Blithe Spirit tells the story of a socialite, Charles Condomine, who is hilariously haunted by a ghost after he takes part in séance.
Charles, a novelist, and his wife, Ruth, have invited friends to join them for an evening with a local clairvoyant, Madame Arcati. The four friends are sure Arcati will be a harmless fraud. Much to their surprise, the table trembles, Arcati falls into a trance, and Charles hears the voice of Elvira, his first wife, who died several years ago.
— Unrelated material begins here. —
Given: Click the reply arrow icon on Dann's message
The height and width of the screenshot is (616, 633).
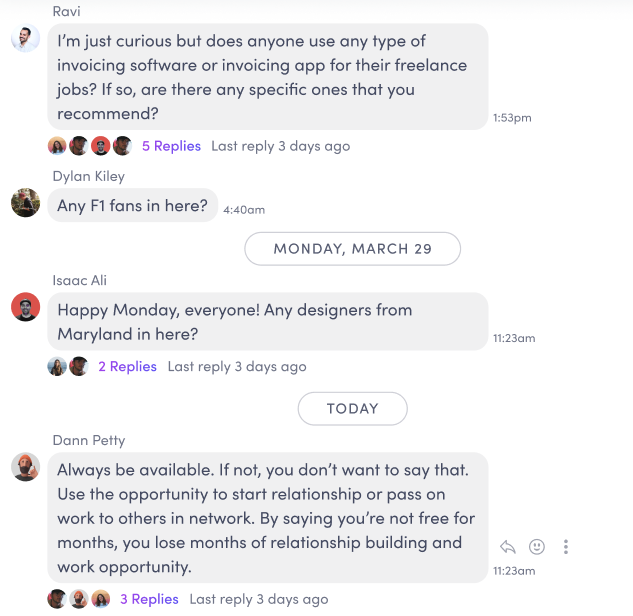Looking at the screenshot, I should (x=508, y=546).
Frightened, he wakes Arcati, and the party breaks up.
As Charles shows the guests out, in walks the ghost of Elvira — but only Charles can see and hear her, and he and Ruth immediately quarrel about her presence. As the play continues, Elvira becomes increasingly desperate — and to the audience’s delight, cunning — in her efforts to disrupt Charles’ current marriage.
Suspense builds when accidents start occurring. Ruth insists that Elvira is trying to kill Charles in order to have him for herself again. Ruth leaves in a huff in the car, which Elvira had booby-trapped for Charles, and is killed in the ensuing “accident.”
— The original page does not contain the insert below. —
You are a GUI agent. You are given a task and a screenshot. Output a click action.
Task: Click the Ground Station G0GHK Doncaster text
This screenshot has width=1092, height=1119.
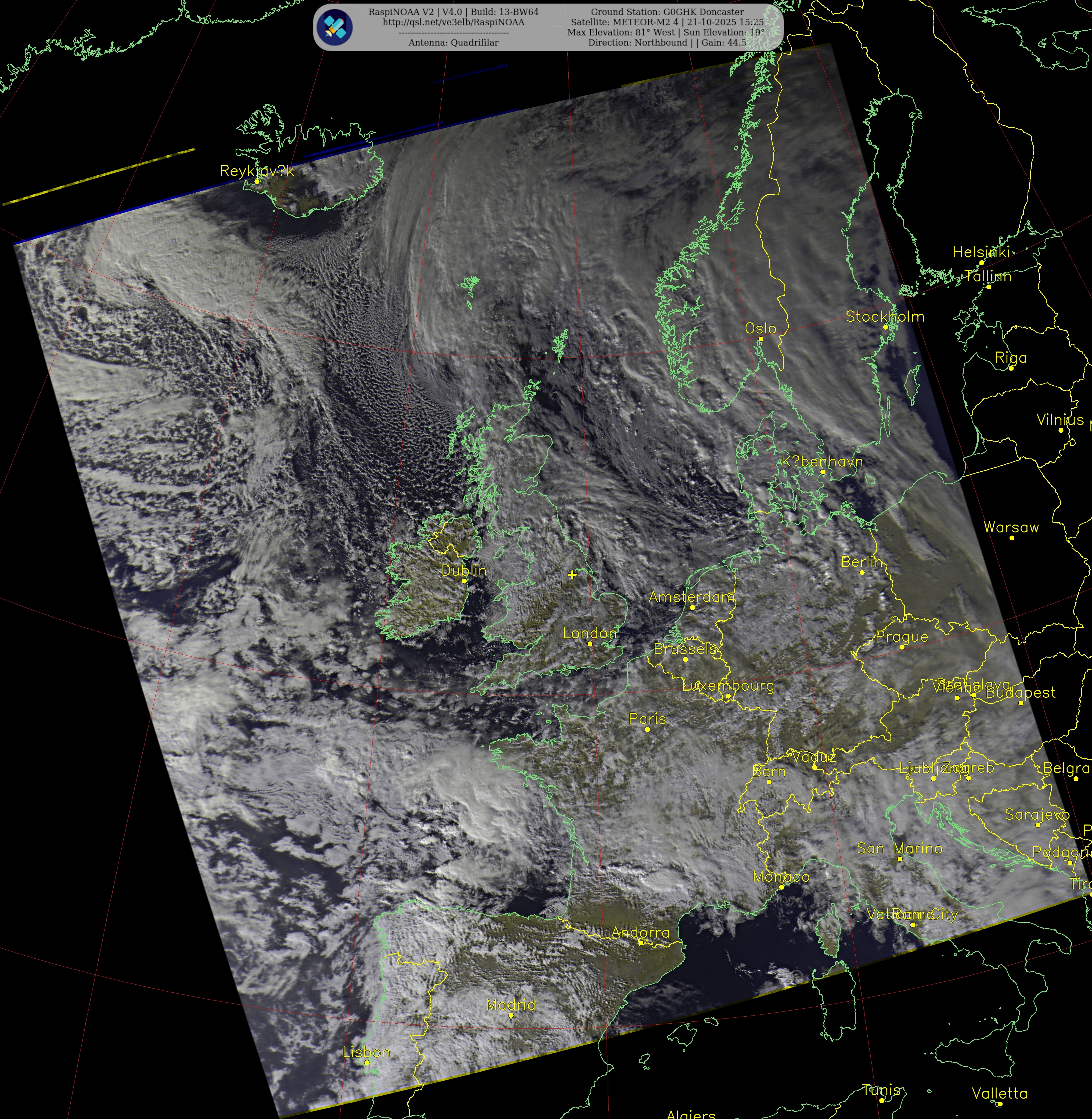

Charles, now alone, but not completely alone, teases Ruth and Elvira about how much he will enjoy his freedom. Vases topple, pictures come crashing down, the mantel breaks — and the curtain falls.
“Even though these characters represent a different time and class, I believe that the qualities they possess are universal. Everyone understands love, jealousy, rage and revenge,” said Deborah Mello, theater department coordinator at Kendall Campus.
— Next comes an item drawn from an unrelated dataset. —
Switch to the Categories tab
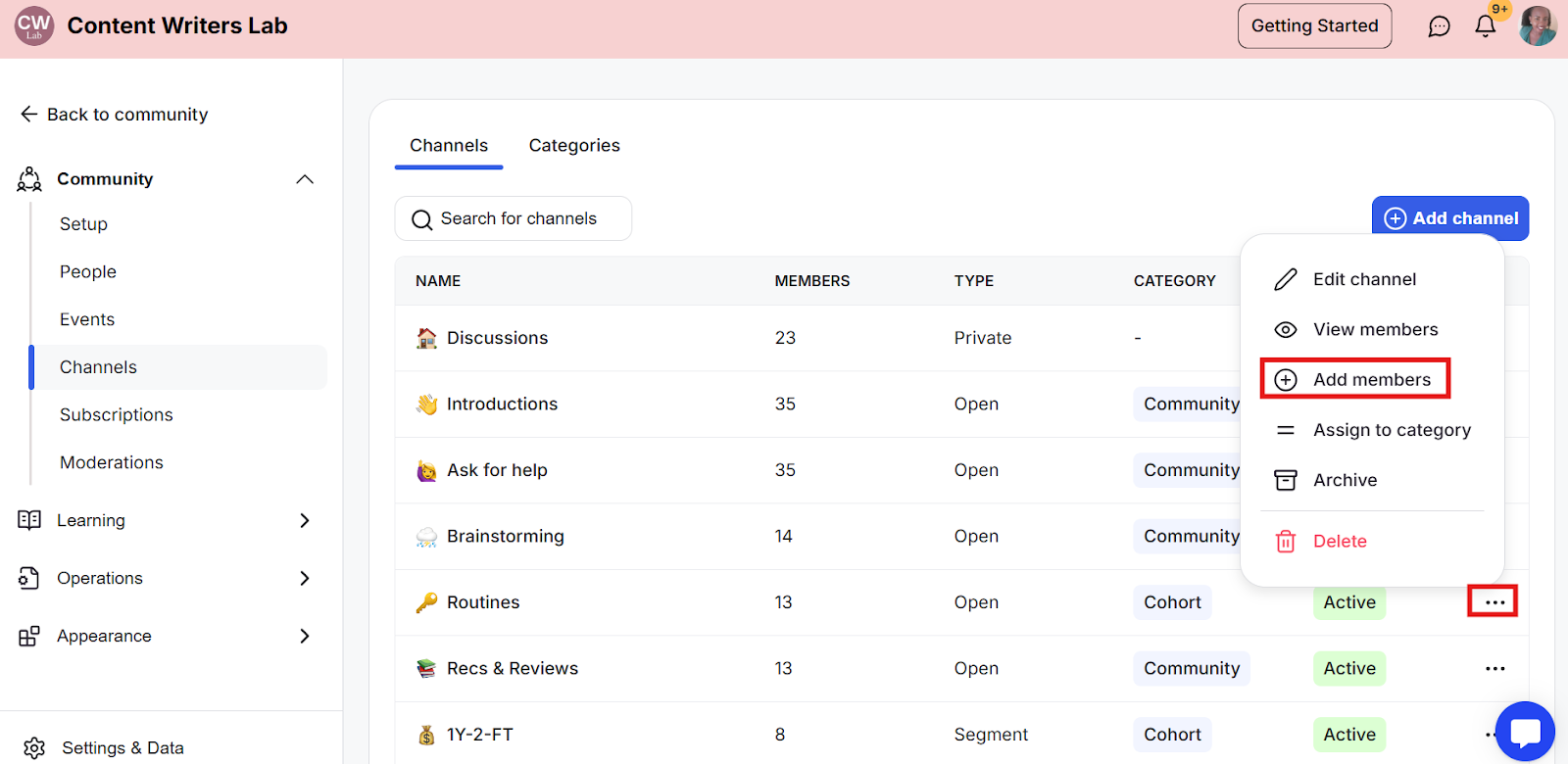1568x764 pixels. click(574, 146)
Written in 1941, the comic play takes its title from Percy Bysshe Shelley’s poem To a Skylark. Premiering at the Savoy Theater in London in the same year, the play stirred controversy as it was seen as insensitive of death at the height of World War II.
These objections were quickly forgotten, however, and the play went on to set British box-office records. Its mark of 1,997 consecutive performances in the West End remained unbroken until 1970.